The alternative regimens recommended for nonoccupational postexposure HIV prophylaxis include abacavir as part of nonnucleoside reverse transcriptase inhibitor (NNRTI)-based, protease inhibitor (PI)-based, or triple nucleoside reverse transcriptase inhibitor (NRTI) regimens.
Usual Pediatric Dose for HIV Infection
3 months or older:
Oral solution: 8 mg/kg orally twice a day, not to exceed 600 mg/day
14 to 21 kg: 150 mg orally twice a day
22 to less than 30 kg: 150 mg orally in the morning and 300 mg in the evening
30 kg or more: 300 mg orally twice a day
Renal Dose Adjustments
No adjustment recommended.
Liver Dose Adjustments
Mild hepatic impairment (Child-Pugh 5 to 6): 200 mg orally twice a day
Moderate to severe hepatic impairment: Contraindicated
Serious and sometimes fatal hypersensitivity reactions have been associated with abacavir therapy and usually appear within the first 6 weeks of treatment.
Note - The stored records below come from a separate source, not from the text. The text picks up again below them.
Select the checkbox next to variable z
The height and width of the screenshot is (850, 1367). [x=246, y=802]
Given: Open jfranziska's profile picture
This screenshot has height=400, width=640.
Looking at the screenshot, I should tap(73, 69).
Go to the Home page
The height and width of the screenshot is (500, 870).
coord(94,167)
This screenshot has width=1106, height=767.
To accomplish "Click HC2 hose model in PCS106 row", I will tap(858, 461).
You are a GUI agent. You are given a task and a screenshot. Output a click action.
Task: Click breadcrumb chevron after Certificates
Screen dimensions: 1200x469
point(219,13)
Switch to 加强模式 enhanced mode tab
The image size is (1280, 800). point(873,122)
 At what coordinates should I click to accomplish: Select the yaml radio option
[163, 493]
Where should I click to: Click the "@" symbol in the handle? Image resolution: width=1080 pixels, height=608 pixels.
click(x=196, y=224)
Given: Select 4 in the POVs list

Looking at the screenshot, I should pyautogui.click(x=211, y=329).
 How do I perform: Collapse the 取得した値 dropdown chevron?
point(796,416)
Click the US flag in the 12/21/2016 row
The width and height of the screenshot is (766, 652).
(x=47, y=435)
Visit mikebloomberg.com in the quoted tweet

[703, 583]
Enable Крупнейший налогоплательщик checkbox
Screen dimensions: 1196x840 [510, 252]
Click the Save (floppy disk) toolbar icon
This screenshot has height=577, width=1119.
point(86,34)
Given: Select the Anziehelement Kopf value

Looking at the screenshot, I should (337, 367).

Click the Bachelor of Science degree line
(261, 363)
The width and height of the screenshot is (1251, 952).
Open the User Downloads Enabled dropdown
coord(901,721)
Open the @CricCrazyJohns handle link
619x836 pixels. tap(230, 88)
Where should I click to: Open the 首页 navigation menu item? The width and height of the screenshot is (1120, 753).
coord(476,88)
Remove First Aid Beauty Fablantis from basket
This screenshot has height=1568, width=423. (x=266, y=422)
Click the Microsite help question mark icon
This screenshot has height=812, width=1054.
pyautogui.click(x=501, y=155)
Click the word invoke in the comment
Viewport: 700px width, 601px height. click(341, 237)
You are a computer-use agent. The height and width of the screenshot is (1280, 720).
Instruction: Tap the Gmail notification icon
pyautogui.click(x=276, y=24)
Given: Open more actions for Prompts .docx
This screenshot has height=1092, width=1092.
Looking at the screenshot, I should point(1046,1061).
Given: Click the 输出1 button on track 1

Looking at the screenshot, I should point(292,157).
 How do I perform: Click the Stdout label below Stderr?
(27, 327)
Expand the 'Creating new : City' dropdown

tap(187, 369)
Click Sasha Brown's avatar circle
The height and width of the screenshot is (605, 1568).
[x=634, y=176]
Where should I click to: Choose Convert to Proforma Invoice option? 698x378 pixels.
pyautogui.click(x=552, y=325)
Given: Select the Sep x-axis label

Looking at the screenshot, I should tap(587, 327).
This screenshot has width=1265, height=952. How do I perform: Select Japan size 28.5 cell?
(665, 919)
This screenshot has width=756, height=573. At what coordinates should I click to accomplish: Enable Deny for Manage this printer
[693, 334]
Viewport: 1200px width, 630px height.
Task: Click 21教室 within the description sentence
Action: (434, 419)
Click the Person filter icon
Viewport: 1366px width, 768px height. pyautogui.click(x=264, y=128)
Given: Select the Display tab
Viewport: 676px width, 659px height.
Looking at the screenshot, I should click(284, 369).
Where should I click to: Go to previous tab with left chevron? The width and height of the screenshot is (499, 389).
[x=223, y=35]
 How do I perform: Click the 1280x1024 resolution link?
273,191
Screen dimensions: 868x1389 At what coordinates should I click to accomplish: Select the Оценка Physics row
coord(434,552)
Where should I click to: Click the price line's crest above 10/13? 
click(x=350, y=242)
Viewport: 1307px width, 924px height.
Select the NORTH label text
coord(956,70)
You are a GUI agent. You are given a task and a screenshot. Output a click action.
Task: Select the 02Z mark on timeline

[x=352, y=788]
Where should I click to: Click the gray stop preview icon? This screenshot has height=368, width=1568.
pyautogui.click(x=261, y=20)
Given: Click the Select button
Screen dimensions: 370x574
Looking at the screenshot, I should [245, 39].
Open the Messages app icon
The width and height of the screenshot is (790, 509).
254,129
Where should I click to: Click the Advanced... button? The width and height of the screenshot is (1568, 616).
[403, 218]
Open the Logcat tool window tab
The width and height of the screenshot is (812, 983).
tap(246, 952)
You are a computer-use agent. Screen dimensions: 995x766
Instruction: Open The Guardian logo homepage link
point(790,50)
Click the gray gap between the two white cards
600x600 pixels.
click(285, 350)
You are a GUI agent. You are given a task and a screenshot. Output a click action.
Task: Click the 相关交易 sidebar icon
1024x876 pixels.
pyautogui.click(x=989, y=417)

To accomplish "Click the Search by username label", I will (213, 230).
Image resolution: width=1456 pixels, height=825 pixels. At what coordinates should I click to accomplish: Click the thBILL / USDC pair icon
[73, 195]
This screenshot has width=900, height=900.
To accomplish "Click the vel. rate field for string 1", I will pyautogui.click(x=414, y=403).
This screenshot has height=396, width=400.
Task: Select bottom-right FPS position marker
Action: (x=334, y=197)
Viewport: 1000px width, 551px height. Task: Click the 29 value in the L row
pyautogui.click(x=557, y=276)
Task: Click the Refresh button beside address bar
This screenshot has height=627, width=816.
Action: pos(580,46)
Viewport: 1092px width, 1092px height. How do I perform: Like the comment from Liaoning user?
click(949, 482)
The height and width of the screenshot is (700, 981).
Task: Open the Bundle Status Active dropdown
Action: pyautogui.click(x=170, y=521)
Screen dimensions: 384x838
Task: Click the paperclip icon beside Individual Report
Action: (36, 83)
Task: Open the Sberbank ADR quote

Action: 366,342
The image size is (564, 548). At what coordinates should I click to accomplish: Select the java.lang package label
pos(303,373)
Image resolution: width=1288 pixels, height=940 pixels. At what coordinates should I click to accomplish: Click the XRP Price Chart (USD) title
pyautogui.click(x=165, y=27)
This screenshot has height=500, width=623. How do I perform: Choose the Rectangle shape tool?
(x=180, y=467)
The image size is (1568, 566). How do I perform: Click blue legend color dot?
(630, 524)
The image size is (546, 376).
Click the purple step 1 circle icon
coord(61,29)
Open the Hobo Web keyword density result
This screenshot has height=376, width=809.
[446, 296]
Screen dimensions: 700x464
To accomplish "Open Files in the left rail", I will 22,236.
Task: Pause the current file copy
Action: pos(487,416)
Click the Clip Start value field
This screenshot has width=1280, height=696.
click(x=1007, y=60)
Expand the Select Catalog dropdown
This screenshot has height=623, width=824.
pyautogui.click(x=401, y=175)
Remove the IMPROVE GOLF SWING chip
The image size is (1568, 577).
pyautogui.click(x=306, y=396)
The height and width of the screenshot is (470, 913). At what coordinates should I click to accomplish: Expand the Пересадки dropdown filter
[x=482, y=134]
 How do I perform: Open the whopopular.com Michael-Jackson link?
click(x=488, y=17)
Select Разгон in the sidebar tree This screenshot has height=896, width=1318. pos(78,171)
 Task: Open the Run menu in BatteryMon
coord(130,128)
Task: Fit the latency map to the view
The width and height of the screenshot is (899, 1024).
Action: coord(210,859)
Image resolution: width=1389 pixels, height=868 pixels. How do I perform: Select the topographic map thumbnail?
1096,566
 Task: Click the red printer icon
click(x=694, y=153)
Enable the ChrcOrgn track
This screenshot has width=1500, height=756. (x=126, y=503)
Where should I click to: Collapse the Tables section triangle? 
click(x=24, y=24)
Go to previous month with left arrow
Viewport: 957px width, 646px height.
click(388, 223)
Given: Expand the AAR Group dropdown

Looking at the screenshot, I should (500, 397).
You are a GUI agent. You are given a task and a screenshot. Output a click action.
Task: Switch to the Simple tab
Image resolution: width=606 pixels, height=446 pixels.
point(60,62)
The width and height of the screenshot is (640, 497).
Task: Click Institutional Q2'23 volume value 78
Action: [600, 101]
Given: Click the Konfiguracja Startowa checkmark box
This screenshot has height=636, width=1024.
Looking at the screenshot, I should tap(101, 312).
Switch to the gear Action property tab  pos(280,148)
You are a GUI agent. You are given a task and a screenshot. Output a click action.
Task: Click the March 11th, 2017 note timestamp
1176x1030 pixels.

Patients with the HLA-B*5701 allele are at increased risk of hypersensitivity reaction to abacavir; therefore, screening for the HLA-B*5701 allele is recommended prior to starting abacavir treatment. Therapy with an abacavir-containing regimen is not recommended for HLA-B*5701-positive patients and should be considered only with close medical supervision under exceptional conditions where potential benefit outweighs the risk. Considerably less frequently, HLA-B*5701-negative patients may experience hypersensitivity reaction with abacavir. Frequently observed signs and symptoms include, but are not limited to, fever, skin rash, malaise, fatigue, achiness, nausea, vomiting, diarrhea, abdominal pain, pharyngitis, dyspnea, and cough. Abacavir should be discontinued as soon as a hypersensitivity reaction is suspected and should not be restarted because more severe symptoms will occur within hours and may include life-threatening hypotension and death.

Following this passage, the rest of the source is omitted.